Quase 40% da população não tem a menor ideia do que se faz nas universidades públicas do País. E mesmo após dois anos de intensas pesquisas no combate à covid-19, só 11% citaram a ciência como atividade dessas instituições em levantamento realizado pelo Centro Sou Ciência. O grupo recém-criado reúne pesquisadores de diversas áreas para fazer análises e diagnósticos do ensino superior público, com o objetivo de aproximá-lo da sociedade.
Apesar do desconhecimento atingir boa parte da população geral, as impressões sobre a universidade pública se polarizam nas respostas de apoiadores ou não do governo de Jair Bolsonaro. Entre os que consideram a gestão do atual presidente boa ou ótima, a maior parte (20%) citou a doutrinação e o comunismo como atividades das instituições. Em seguida, entre as mais citadas, estão balbúrdia, uso de drogas e ensino de baixa qualidade. Nesse grupo, só 4,5% responderam que as universidades fazem ciência.
O inverso ocorre em quem aponta o governo Bolsonaro como ruim ou péssimo; cerca de 25% citam o ensino, a formação de qualidade e a pesquisa como atividades principais. E só 2% acreditam que há doutrinação nas universidades. As pessoas entrevistadas podiam dizer o que quisessem nas respostas, sem opções para escolha.
“Falta comunicação, as universidade têm que saber falar com a base da pirâmide, com a opinião pública que não está no circuito do ensino superior”, diz a ex-reitora da Universidade Federal de São Paulo (Unifesp) e coordenadora-geral do Sou Ciência, Soraya Smaili. Ela chama a atenção para os 2% que citam a extensão como atividade das instituições, como campanhas, doação de cestas básicas e atendimentos de saúde, algo que as aproximaria mais da população.
Outro coordenador do grupo, Pedro Arantes, também professor da Unifesp, diz que a grande divulgação nas redes sociais de ataques às universidades de apoiadores de Bolsonaro só piora a situação. “Se as instituições vão sendo desmoralizadas, eles seguem com a política de desmanche”, afirma. O Sou Ciência tem pesquisado também o efeito desses ataques na internet.
Desde o início do governo Bolsonaro, ministros da educação e o próprio presidente têm dado declarações fortes contra as instituições públicas de ensino superior. A palavra “balbúrdia”, citada agora na pesquisa, foi dita pelo ex-ministro Abraham Weintraub em uma entrevista ao Estadão quando se referia ao que acontecia nas universidades.
Além disso, o governo promoveu cortes sucessivos de investimentos em ciência, nas agências de fomento, e também nas universidades federais. Entre 2019 e 2021, as verbas caíram 18% e reitores chegaram a declarar que não tinham dinheiro nem para pagar as contas de luz. Bolsonaro também deixou de escolher o primeiro colocado na lista tríplice para reitor, algo que só tinha ocorrido uma vez entre as federais. Segundo reportagem do Estadão, 18 dos 50 escolhidos até então não venceram as eleições nas universidades e muitos estão alinhados ao governo federal.

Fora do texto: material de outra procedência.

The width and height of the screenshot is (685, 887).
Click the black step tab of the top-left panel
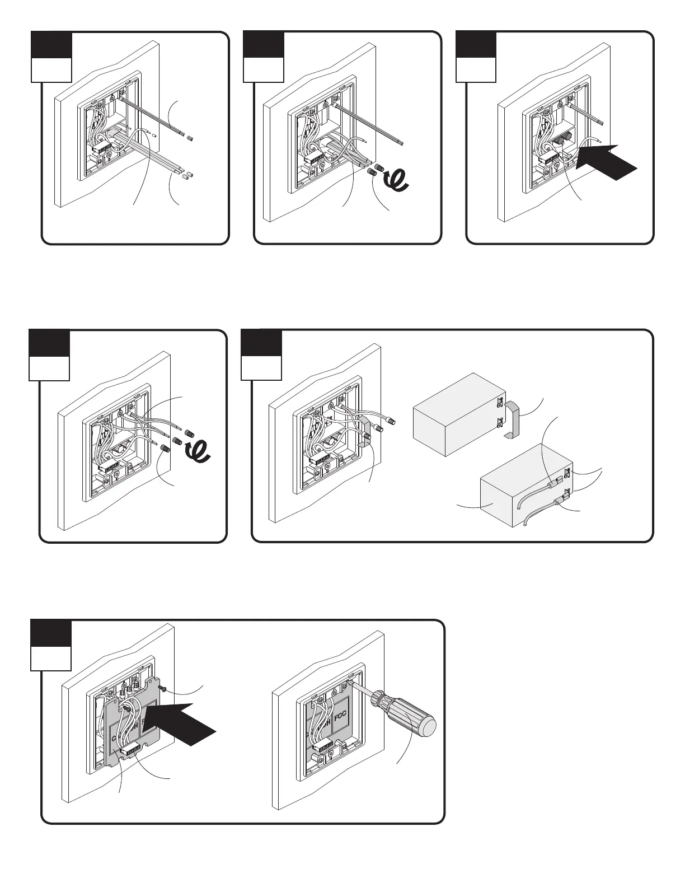(x=51, y=44)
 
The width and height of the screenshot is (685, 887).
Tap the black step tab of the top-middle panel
(x=264, y=44)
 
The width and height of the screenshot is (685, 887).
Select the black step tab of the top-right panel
(x=476, y=44)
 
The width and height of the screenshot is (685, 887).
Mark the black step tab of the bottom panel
(x=50, y=633)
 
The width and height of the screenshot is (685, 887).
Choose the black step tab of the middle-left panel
(x=49, y=343)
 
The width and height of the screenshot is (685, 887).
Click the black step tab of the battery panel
(x=261, y=343)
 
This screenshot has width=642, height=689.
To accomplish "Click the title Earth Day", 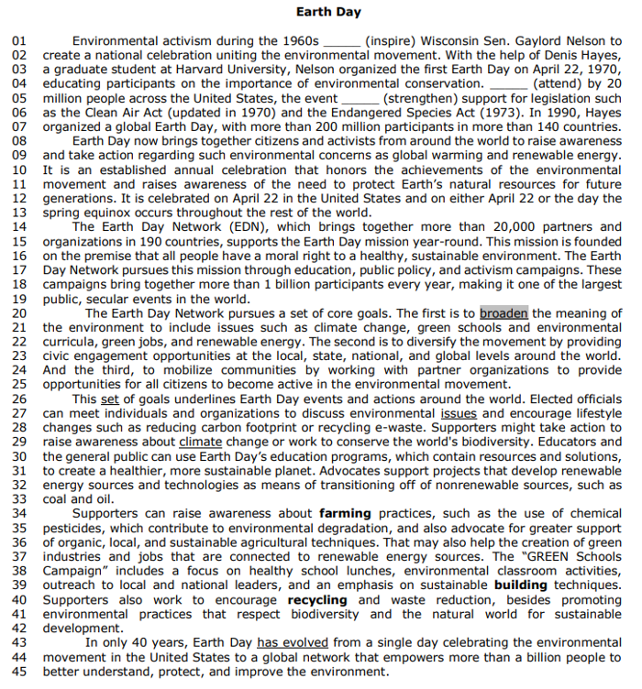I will click(329, 13).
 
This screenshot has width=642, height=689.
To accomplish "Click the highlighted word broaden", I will click(504, 313).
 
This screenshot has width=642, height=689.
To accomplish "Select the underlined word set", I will click(109, 399).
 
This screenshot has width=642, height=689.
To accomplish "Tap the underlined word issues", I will click(459, 413).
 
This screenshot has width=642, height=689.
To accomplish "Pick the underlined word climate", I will click(200, 442).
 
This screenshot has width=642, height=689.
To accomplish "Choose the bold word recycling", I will click(317, 599).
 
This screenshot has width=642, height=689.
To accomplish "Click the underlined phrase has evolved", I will click(293, 642).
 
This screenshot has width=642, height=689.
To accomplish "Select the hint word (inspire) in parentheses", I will click(392, 41).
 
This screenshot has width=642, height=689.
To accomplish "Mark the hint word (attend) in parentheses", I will click(560, 83).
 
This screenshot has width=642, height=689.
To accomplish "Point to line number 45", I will click(19, 671).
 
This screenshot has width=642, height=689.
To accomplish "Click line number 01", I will click(19, 41).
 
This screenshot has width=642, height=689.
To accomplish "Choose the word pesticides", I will click(72, 528).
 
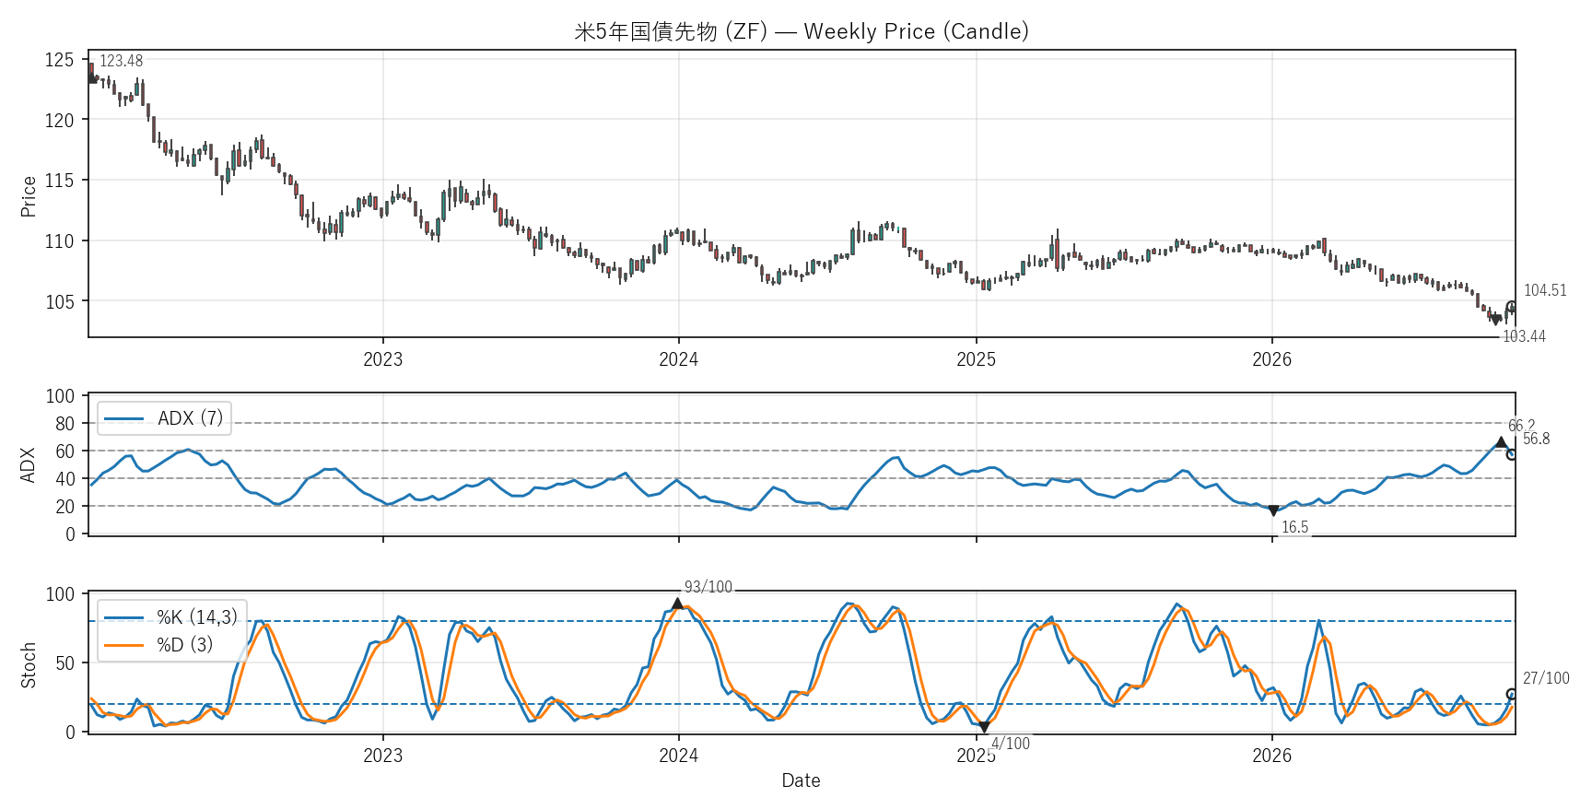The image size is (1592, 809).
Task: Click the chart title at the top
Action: [x=801, y=31]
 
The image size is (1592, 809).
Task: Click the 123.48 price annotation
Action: [x=121, y=61]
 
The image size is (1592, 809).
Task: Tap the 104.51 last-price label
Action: [x=1545, y=290]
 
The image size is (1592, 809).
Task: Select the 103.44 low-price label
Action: [x=1524, y=336]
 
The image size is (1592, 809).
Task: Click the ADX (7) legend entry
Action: [x=164, y=418]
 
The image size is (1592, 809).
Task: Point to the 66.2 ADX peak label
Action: [x=1521, y=427]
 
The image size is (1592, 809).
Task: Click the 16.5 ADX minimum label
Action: [x=1294, y=527]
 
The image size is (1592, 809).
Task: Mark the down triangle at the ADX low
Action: [x=1273, y=510]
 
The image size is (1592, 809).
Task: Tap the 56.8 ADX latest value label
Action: [x=1536, y=439]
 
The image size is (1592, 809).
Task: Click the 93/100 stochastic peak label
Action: [x=708, y=587]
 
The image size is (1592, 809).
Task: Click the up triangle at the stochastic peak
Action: [x=678, y=604]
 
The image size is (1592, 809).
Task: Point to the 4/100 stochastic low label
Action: [x=1011, y=744]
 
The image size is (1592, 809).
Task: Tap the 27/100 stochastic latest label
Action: [x=1546, y=678]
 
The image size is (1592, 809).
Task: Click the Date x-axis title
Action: [x=801, y=780]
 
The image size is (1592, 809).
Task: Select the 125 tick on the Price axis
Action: [x=59, y=60]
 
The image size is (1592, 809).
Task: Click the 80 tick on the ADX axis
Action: [x=64, y=424]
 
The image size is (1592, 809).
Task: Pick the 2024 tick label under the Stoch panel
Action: [x=678, y=756]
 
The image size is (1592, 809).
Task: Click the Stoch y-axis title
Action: [x=29, y=664]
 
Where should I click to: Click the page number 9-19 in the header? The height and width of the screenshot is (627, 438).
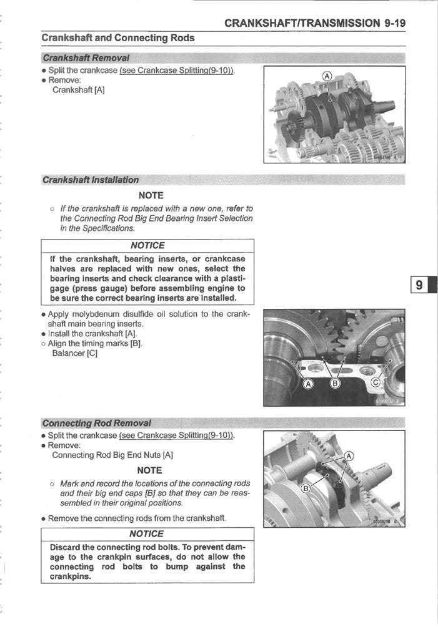(395, 23)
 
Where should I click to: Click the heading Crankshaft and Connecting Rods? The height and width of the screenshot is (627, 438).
(117, 38)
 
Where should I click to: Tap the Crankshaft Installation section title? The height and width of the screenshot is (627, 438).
(91, 180)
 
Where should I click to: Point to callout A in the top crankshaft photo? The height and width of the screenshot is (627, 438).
(326, 77)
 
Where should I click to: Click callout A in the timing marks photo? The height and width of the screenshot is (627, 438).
(307, 383)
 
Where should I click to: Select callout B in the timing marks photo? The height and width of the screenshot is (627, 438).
(335, 383)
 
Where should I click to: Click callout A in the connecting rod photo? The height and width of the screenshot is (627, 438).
(349, 456)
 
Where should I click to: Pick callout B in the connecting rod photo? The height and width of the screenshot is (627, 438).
(307, 488)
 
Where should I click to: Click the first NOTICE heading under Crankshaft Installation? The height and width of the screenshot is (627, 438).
(147, 246)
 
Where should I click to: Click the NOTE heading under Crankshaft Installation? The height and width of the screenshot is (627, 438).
(151, 195)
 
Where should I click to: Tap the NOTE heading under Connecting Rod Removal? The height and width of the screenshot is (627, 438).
(149, 470)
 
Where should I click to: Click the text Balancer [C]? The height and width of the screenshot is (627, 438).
(74, 354)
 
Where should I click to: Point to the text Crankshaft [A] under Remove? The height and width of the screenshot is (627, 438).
(78, 90)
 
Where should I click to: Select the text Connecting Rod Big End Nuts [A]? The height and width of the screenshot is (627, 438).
(112, 455)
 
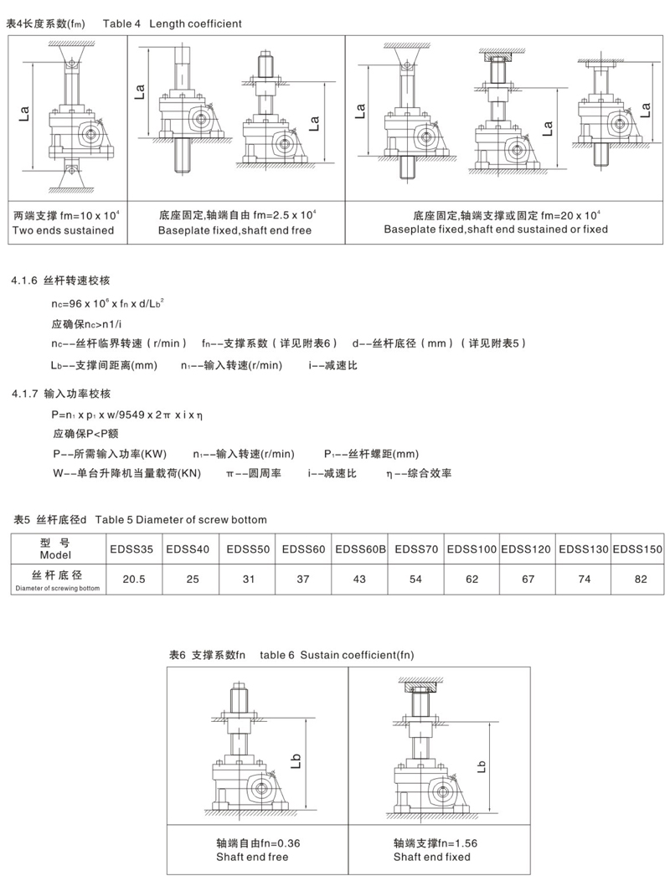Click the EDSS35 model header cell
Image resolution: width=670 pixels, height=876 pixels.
[131, 549]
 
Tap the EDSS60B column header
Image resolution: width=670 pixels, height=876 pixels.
[360, 549]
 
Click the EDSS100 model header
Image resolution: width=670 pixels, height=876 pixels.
[472, 549]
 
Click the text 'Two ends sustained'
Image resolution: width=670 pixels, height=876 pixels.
[64, 229]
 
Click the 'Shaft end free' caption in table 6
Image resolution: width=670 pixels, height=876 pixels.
[252, 857]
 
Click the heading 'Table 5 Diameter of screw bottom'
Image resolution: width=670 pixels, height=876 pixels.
[181, 520]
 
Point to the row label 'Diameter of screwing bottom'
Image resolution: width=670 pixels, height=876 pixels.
[58, 588]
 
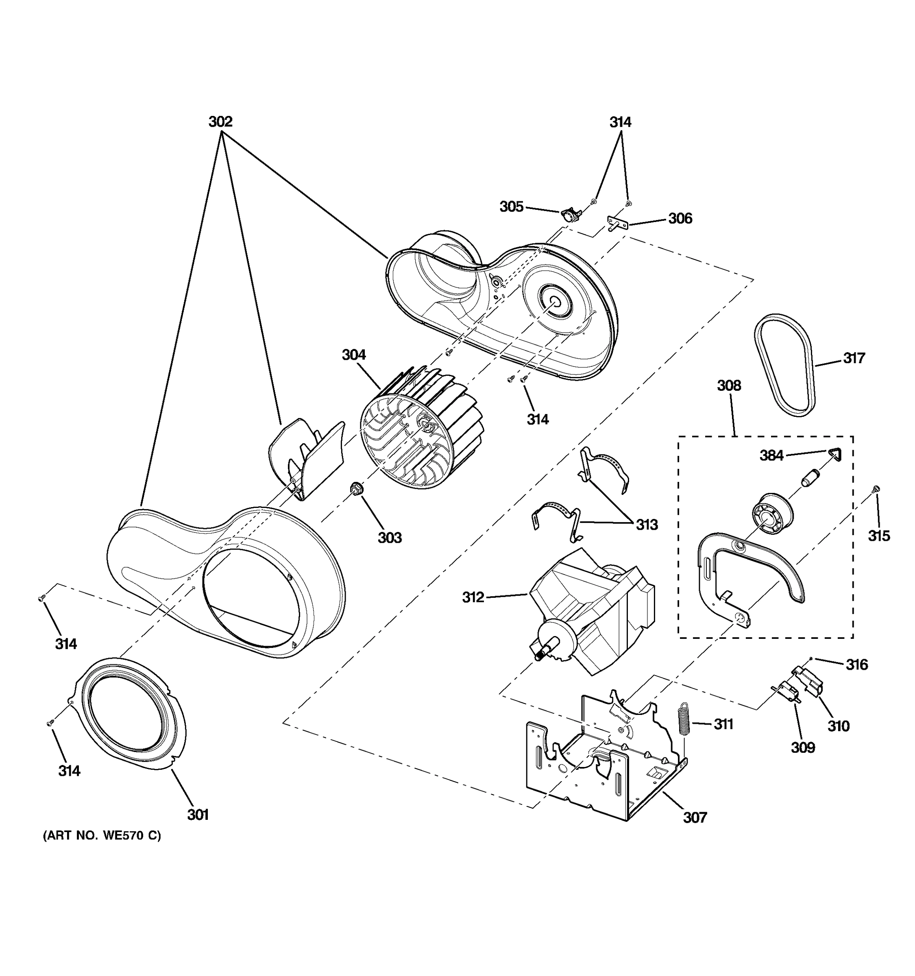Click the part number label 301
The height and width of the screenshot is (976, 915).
coord(198,815)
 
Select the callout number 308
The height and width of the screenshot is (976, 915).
coord(729,386)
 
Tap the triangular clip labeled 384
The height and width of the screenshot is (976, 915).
coord(835,454)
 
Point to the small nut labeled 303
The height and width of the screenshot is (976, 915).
coord(355,489)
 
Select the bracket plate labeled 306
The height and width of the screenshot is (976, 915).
coord(618,223)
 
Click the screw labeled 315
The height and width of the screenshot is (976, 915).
coord(877,488)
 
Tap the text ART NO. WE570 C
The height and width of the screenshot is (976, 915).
coord(102,835)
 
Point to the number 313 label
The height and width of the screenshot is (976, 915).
coord(647,525)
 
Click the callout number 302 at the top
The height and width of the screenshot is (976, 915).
coord(220,121)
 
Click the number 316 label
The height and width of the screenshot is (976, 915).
coord(856,665)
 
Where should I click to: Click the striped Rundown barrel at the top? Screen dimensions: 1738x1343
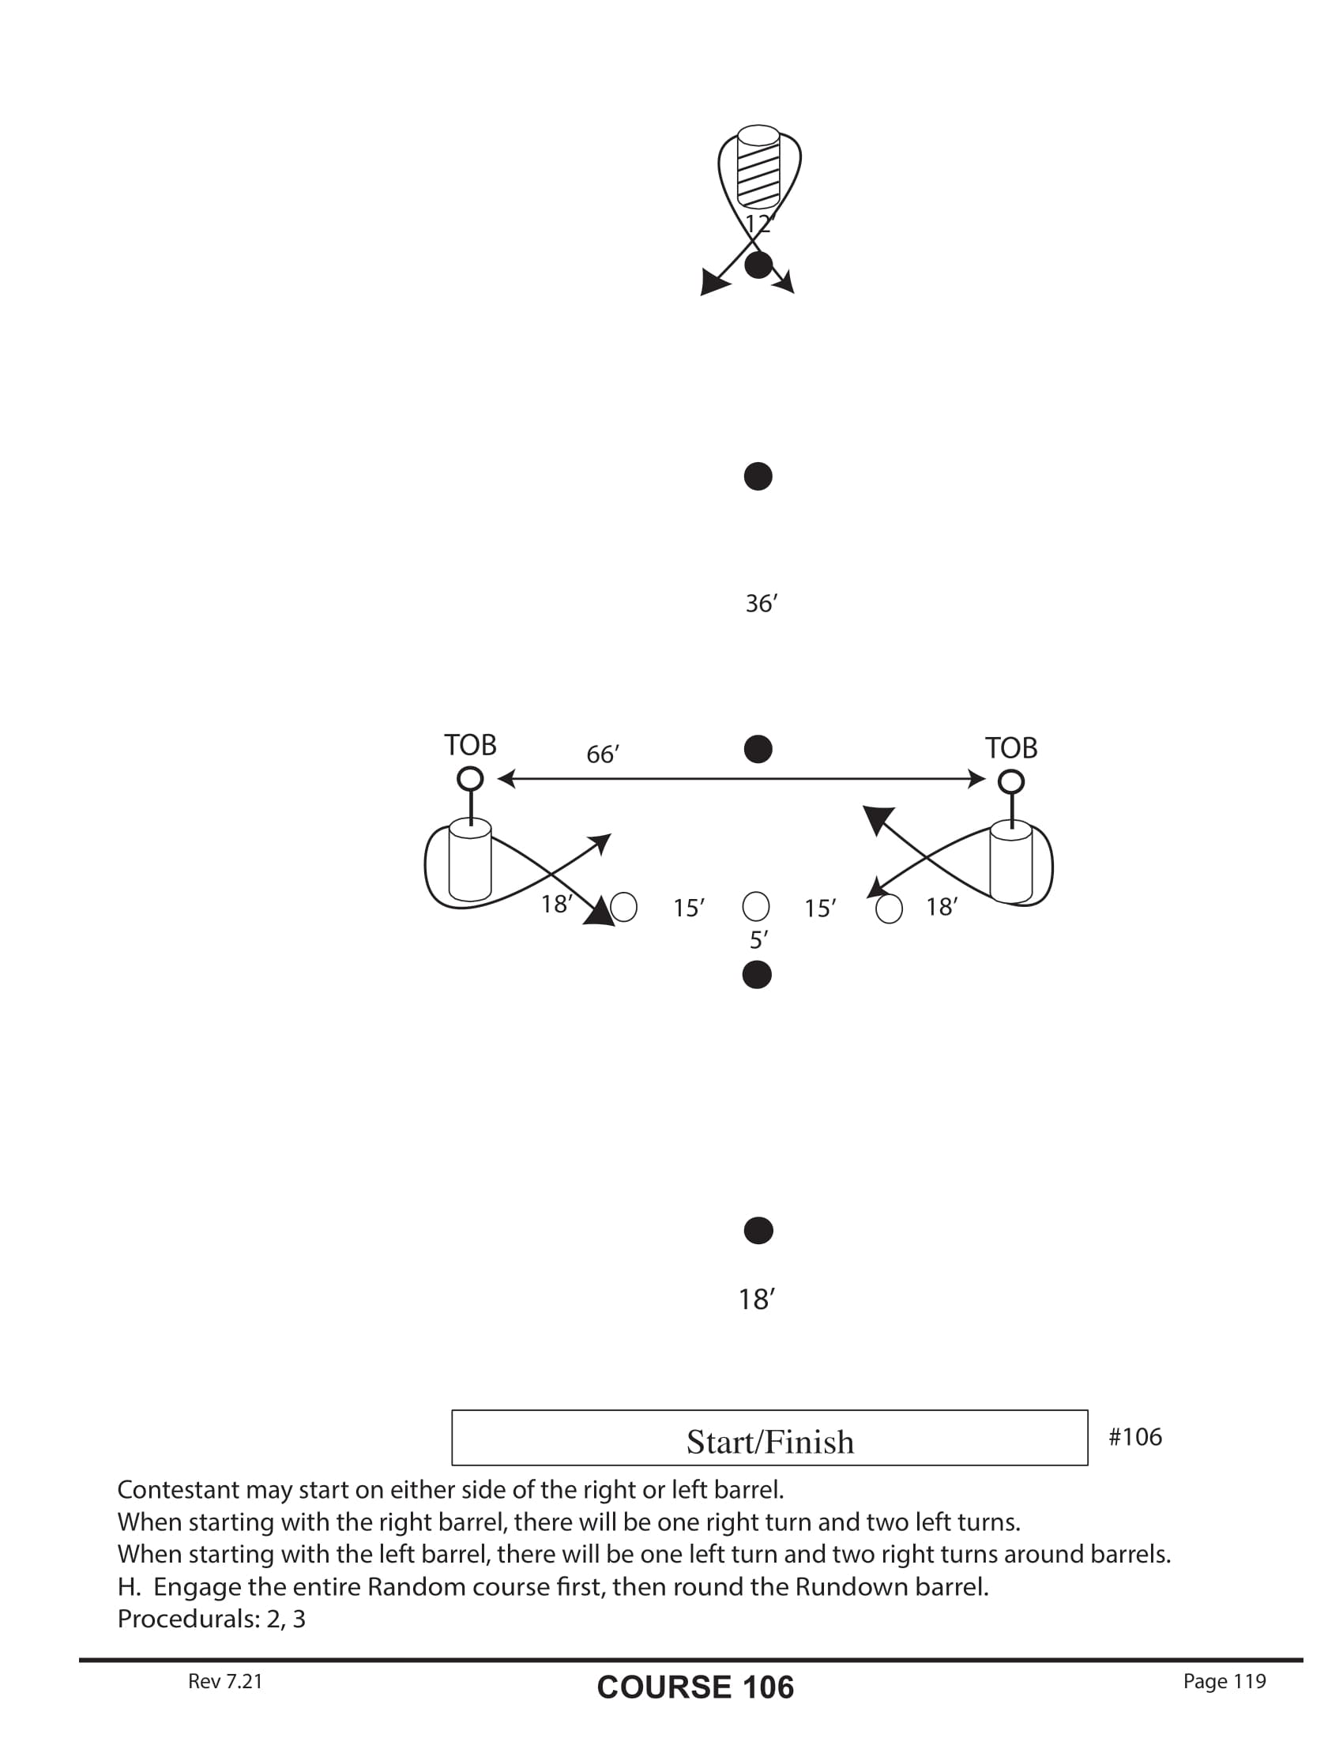(758, 167)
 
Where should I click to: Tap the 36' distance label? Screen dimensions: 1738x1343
(761, 604)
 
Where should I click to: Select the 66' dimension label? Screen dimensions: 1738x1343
(602, 754)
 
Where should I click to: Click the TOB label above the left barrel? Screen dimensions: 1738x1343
(470, 746)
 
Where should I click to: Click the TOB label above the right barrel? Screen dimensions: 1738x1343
(1011, 748)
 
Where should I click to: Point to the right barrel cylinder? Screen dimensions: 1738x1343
(1010, 863)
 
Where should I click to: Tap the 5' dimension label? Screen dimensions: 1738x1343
(758, 940)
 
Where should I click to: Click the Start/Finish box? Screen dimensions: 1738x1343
(769, 1437)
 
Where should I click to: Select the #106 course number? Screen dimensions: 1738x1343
(1135, 1436)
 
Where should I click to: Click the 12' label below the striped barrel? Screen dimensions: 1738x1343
(759, 224)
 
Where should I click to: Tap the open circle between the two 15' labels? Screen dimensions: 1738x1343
(755, 905)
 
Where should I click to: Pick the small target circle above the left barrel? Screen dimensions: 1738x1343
(470, 778)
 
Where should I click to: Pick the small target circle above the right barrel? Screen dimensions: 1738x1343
(1011, 782)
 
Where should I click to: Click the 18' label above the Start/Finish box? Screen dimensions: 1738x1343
(757, 1300)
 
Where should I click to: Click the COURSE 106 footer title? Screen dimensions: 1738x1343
(695, 1687)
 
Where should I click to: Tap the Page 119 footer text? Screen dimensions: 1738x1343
(1224, 1680)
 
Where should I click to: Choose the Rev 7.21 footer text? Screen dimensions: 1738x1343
(225, 1680)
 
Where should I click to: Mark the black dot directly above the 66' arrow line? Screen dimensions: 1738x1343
(758, 749)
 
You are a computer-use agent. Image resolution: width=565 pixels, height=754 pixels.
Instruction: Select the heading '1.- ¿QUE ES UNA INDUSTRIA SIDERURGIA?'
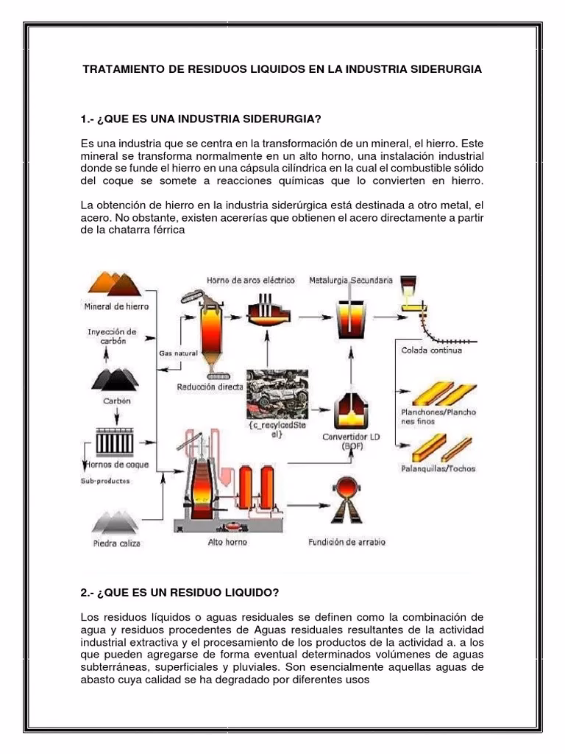(201, 119)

A professora titular de Bioquímica da Federal do Rio de Janeiro (UFRJ) e pesquisadora do Sou Ciência, Débora Foguel, diz que é difícil mudar a opinião dos apoiadores de Bolsonaro com relação às universidades, mas que é possível investir em quem tem menos informação. “É preciso entender o que vai acontecer com um país que desfinancia e sufoca as universidades, o efeito colateral é acabar com a ciência.”
Mais de 90% da ciência do País é produzida pelas universidades públicas - estaduais ou federais. Dados de 2019, antes da pandemia, mostravam o Brasil como o 13.ª na produção científica mundial, numa trajetória de crescimento.
A pesquisa foi feita com 1.500 pessoas em outubro, em todas as regiões, com idade igual ou superior a 16 anos, de diferente escolaridade, raça/cor e renda. Apesar da população dizer que não entende o que acontece nas universidades, ao ser questionada sobre o que gostaria de saber sobre elas, 32% responderam que “já sabem o suficiente”, a maior parte apoiadores de Bolsonaro. Os maiores interesses foram as informações sobre uso das verbas públicas, formas de ingressar na universidade e políticas de cotas.